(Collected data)
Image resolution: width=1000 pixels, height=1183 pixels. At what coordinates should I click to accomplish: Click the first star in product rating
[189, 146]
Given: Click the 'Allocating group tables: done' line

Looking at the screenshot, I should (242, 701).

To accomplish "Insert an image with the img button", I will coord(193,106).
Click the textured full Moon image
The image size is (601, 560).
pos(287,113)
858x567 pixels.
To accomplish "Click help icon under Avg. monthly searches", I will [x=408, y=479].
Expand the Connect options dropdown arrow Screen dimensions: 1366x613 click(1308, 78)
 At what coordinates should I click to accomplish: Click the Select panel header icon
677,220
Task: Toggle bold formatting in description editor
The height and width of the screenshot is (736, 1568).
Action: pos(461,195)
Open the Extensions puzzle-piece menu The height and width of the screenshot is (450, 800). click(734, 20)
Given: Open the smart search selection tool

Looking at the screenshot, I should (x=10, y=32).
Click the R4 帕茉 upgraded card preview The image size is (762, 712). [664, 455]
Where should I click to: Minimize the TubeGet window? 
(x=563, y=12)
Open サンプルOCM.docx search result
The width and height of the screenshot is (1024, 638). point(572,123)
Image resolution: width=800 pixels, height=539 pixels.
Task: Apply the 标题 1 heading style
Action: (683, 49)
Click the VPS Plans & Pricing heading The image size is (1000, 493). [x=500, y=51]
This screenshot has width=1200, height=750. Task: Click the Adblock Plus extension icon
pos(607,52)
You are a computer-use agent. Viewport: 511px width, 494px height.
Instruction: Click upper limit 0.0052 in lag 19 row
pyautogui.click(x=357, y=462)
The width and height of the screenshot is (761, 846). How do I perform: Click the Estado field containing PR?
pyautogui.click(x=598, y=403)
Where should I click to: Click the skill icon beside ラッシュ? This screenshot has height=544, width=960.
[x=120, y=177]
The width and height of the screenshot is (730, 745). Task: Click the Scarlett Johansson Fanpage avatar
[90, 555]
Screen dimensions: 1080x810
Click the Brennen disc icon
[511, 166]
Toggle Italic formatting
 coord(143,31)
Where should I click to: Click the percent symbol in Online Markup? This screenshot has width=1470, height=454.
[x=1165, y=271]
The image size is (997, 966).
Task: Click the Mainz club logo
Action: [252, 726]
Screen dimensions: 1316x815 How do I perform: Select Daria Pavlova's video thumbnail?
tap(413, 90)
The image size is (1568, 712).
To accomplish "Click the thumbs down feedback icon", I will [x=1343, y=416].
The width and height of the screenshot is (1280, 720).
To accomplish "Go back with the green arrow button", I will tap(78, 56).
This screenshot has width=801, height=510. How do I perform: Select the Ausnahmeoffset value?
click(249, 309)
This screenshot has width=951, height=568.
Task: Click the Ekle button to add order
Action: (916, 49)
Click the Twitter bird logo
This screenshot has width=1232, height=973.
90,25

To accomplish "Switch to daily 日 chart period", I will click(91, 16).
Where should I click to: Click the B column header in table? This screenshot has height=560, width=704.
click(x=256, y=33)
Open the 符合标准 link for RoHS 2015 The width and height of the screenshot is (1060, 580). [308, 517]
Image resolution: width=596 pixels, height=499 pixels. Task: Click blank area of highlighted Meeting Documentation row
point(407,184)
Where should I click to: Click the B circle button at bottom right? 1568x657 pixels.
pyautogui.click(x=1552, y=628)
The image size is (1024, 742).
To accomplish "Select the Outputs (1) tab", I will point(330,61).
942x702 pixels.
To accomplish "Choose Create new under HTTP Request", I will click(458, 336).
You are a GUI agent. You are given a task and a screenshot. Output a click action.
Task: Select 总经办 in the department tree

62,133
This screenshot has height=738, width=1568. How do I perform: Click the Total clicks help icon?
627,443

TASK TO COMPLETE>
Filter the records above down to the lines that hold the string "agent".

EXERCISE OUTPUT>
You are a computer-use agent. Viewport: 511px width, 494px height.
You are a GUI agent. You are given a task and a screenshot. Output a click action.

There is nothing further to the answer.